With the Enterprise version of Windows Server, it states that I am allowed to run up to four virtual servers at any one time. This means I could actually have, say, ten virtual servers hosted on a box but, provided only four were ever running at once, I'd be fine.

My question is whether this rule also pertains to the Standard version. If I were to purchase, say, two Standard licences, could I actually have more than two virtual servers using these licences, provided only a maximum of two were ever running at the same time?
 
Can't answer the first question (not sure what good 6 powered off servers are anyway :p) but it's an enterprise only allowance
 
I can't answer for Enterprise, but I do know that the most cost efficient way to run VM's is to use a datacenter license for Server 2008R2 (which is what we did). You get UNLIMITED virtualization licensing, and yes, those licenses are downgradable to lower versions of Server 2008R2.

I can only assume that the licensing model, although restricted in numbers of VM's works in the same way for Enterprise, and as such, you could run standard edition VM's and still be licensed.
 
I can't answer for Enterprise, but I do know that the most cost efficient way to run VM's is to use a datacenter license for Server 2008R2 (which is what we did). You get UNLIMITED virtualization licensing, and yes, those licenses are downgradable to lower versions of Server 2008R2.

I can only assume that the licensing model, although restricted in numbers of VM's works in the same way for Enterprise, and as such, you could run standard edition VM's and still be licensed.

Is that one copy of datacenter per host? Does the host need to be Windows based?

I ask because I'm planning an upgrade of quite a few 2003 machines which are DRS'd across 3 ESX hosts
 
Is that one copy of datacenter per host?
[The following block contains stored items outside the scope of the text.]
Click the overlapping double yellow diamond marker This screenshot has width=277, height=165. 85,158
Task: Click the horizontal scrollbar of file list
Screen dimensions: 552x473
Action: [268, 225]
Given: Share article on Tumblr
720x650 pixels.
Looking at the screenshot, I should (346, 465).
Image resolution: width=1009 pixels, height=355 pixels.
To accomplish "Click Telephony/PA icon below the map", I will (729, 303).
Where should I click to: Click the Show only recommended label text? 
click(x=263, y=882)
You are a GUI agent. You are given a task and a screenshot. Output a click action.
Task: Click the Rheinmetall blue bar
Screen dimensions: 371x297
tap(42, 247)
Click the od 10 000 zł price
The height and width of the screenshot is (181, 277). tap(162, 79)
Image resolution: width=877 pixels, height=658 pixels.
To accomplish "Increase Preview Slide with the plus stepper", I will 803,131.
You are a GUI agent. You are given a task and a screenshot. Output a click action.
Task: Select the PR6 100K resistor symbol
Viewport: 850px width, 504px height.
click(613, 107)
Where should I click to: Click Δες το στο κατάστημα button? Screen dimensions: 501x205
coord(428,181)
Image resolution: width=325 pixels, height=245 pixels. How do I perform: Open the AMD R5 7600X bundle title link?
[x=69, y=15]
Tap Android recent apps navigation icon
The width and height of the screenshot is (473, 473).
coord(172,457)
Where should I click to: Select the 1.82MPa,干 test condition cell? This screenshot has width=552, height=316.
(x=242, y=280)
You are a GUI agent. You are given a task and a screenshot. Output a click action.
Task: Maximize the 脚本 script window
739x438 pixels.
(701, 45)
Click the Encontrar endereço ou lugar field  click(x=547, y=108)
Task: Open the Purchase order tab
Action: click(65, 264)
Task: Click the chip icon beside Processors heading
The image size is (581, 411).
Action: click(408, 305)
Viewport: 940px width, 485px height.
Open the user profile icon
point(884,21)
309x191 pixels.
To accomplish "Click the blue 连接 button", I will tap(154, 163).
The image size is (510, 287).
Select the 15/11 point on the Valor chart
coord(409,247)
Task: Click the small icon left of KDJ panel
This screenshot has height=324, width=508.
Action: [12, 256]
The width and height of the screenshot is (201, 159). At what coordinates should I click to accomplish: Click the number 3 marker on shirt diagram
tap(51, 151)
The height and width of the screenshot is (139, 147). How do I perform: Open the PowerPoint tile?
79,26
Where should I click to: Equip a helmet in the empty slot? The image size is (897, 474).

Does the host need to be Windows based?

I ask because I'm planning an upgrade of quite a few 2003 machines which are DRS'd across 3 ESX hosts

Per socket.

The host can be running ESXi/ESX.
 
Ah, so I'd need 6 datacenter licenses then, not 1 :(

We get charitable pricing too, so cant imagine that will work out cheaper for us!
 
If you ever ended up with more than 4 Windows guests on a single Host through DRS I think you would technically be in violation of your license.

Pardigm is right, Datacenter is the easiest way to license it. We've just bought 24 Datacenter licenses, with the NHS pricing it came out at around £50k.

There is a virtualisation calculator on the MS website that will help you decide the most cost effective way to license.
 
Bearing in mind we're eligible for academic pricing, which puts a standard edition license at about £80, upgrading all of them straight off would only be about £2k.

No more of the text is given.